Best: Apollo Crews-es To A Victory (Sorry)

Apollo Crews makes his definitely-not-taped-before-TakeOver Full Sail debut against Martin Stone, and it is what it is. Crews is can’t-miss, and all you’ve gotta do is put him in front of a crowd and say, “look at this.” His Hogan pose and catchphrase — “too easy!” — are the kind of thing kids are gonna be doing on playgrounds in a few years.

Wooooooorst: God Bless The Eva Marie Who Suffers

And now, the opposite of Apollo Crews.

Eva Marie takes on Bille Kay (the former Jessie McKay, who I cannot stop calling “Billy Ken Kay”) in the latest battle in the war to Get WWE Fans At Each Other’s Throats Over Whether Or Not Basic-Ass Wrestling Competency And A Small Amount Of Effort After Two Years Means Nothing You’re Doing Should Be Criticized. It’s gonna be a long war, folks. As has been the case recently, most of Eva’s match is passable, but intensely robotic and the kind of thing you’d expect to see from green girls at your local armory, not from WWE veterans who are the focus of multiple TV shows.

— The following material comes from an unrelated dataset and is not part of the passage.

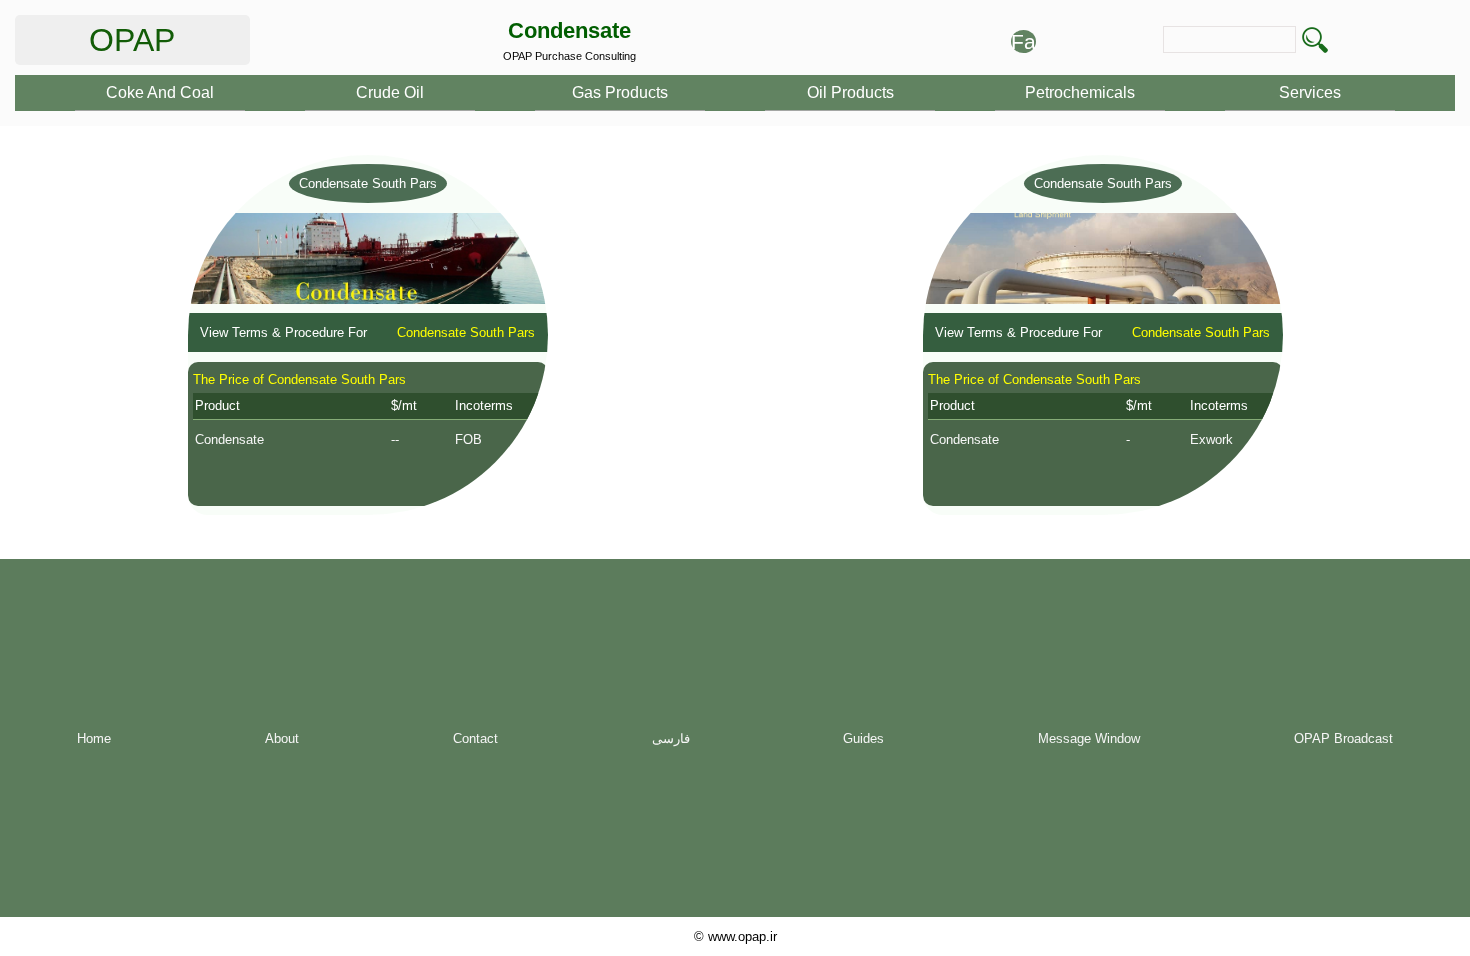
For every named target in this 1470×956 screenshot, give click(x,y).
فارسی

The problem and/or the most wonderful moment ever happens late in the match, when Kay hits a suplex and goes for a pin. The referee counts one, two, and whooooops not quite three because Eva Marie has forgotten to kick out of the pin. She just for real did not remember how to count to three. It’s the “Cameron tries to pin someone while they’re on their stomach and it’s not part of the gimmick” of NXT. As a moment in a match, it’s god-awful. As a social happening, though, it’s INCREDIBLE. The tiny amount of good will the crowd was trying to give her is immediately gone, and they do this grumbly, steady WEEEEEHHHHHHHHH for the rest of the match.

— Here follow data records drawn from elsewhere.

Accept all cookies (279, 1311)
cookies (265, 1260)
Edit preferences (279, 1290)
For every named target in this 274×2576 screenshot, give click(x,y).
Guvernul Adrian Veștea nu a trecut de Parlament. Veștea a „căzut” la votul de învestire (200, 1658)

As someone who has dealt with this on a personal level a few times, a word to referees: your job is to count the three. Count it. If your hand’s coming down for three and the person who’s supposed to kick out isn’t kicking, or the person who’s supposed to break up the pin isn’t breaking it up, do not under any circumstances stop the count and stare at everybody. That is a sword through the heart of everything that’s happened on the wrestling show. The only way this works is if we’re allowed some suspension of disbelief, and are allowed to pretend on some basic level that this is a sporting contest with rules and an end goal. If the wrestlers f*ck up, it happens. We try to roll with it. If the referee f*cks up in a way that blatantly says “the referee is in on this,” there’s no way to explain it away. You’ve crippled the already fragile-ass reality, and now nothing that happens matters. If it goes against the finish or ruins future booking plans or whatever, so be it. You’ve gotta count the three. That’s the alpha and omega of your job.

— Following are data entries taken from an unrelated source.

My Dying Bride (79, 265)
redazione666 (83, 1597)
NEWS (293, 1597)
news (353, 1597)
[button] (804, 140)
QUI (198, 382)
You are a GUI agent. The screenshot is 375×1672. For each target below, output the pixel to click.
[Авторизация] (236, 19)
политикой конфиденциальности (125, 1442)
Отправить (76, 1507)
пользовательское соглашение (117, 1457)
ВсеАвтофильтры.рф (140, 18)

Thank goodness the match didn’t end there, or else we wouldn’t have gotten to see poor Billie Kay lift Eva Marie in an atomic drop, guide her from one rope to the next and desperately throw her backwards on almost no kick-off so she doesn’t break her neck. Pretty soon that move’s gonna look like the Stratusfaction, where like 6 times out of 10 the opponent doesn’t lift her high enough or Trish misses the rope with her foot and it all goes to hell.

Best: GOOBLE GABLE ONE OF US

Chad Gable and Jason Jordan are the truth. Holy crap.

We’ve been talking up Chad Gable as secretly the dopest wrestler in the company for a while now, but man, Jason Jordan really stepped it up this week and impressed me. If you’ve got his weirdly charismatic little Olympian catch-as-catch-canning people to death, what’s the perfect supplement? A big dude turning powerbombs into overhead release belly-to-belly suplexes.

They take on Neville and Solomon Crowe (team name: “Summer Of 4 Ft. 2”) in round one of the Tag Classic, and I’ll be honest with you, Neville and Crowe got wrecked. I don’t know if Jordan and Gable are winning the tournament, but I don’t think anybody should beat them. If you go with Enzo and Cass in Block A, you’ve got to go with Jordan and Gable in Block B. Can you think of a better way to blow off the tournament than with iffy-tweener Jordan and Gable going full, brutal heel on NXT’s most lovable babyfaces and forming SHOOT NATION on NXT TV over their unconscious bodies? Enzo and Cass are even facing Angelo Dawkins and Sawyer Fulton in round one. It’s perfect. Tie it all together and give me my badass amateur wrestling nWo.